You don’t have to look very far to see that autonomous vehicles are driving the technology news agenda. Pardon the pun, but it’s true. From Tesla to Google, Apple to Uber – there’s been an explosion of interest in the automotive industry, with big players from different sectors trying to muscle in on the act. Last year, there were 1.5 million cars sold in the UK already equipped with the necessary technology to be autonomous. Research suggests that by 2025, 25 per cent of the UK’s cars will be autonomous, a number that will increase to 50 per cent by 2040.
Furthermore, a little known fact is that the UK is one of the few European countries that decided not to sign the Vienna Convention on Road Traffic in 1968, which states drivers must be in control of their cars at all times. This convenient gap in regulations has left the door wide open for the UK to lead the way when it comes to autonomous test drives, which are already taking place all over the country. There is no doubt about it: Driverless cars are going to shape the world’s automotive landscape over the next few years, something that will undoubtedly have a massive impact on the insurance industry.
At a recent insurance industry event we hosted, one of the speakers – Paolo Cuomo of Charles Taylor/InsTechLondon – described the moment his 10-year-old daughter explained that neither she, nor her little brother need to learn how to drive. Her reasoning was that driverless cars will soon be able to take them everywhere they need to go – like a driverless (and thus relatively cheap) taxi service. I remember starting lessons as a teen, feeling overwhelmed by the sense of power and responsibility I felt sat behind the wheel. Getting my license required hours of revision and practice, to make sure I possessed the reaction skills, awareness and attention to detail needed to safely navigate a car on the road.
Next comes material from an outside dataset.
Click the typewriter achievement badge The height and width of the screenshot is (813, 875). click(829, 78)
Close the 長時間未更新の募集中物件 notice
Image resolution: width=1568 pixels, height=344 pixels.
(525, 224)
As driverless cars become the norm, younger generations may develop this perception that autonomous vehicles are safe. If that is the case, people may shy away from learning to drive all together – instead relying on technological developments in driverless vehicles, and opening up the idea that cars will soon become ‘chauffeurs’. Given that autonomous vehicles are still far from fail safe when it comes to accident avoidance, the industry does have a bit of time to work out how best to address that changing environment.What will car insurance in the future look like?
As an insurer, what would you do if someone came to you and asked for an insurance policy when they have a fully autonomous car, have a licence, but have never owned a manual operated car before? How do you calculate what their premiums should be? They might assume that having a driverless car would automatically reduce their premiums to a minimum, but how would that change if they had previously owned a manual car before? Research shows that young drivers (16-19 years old) are a third more likely to die in a crash than 40-49 year olds. Because of this additional risk factor, young drivers find their excitement at passing and getting their first car comes screeching to a halt when they see how much insurance will cost them. Do industry statistics like that count, or individuals driving experience count when it comes to insurance premiums and their choice of car in the future? These are the kinds of questions we need to answer as an industry.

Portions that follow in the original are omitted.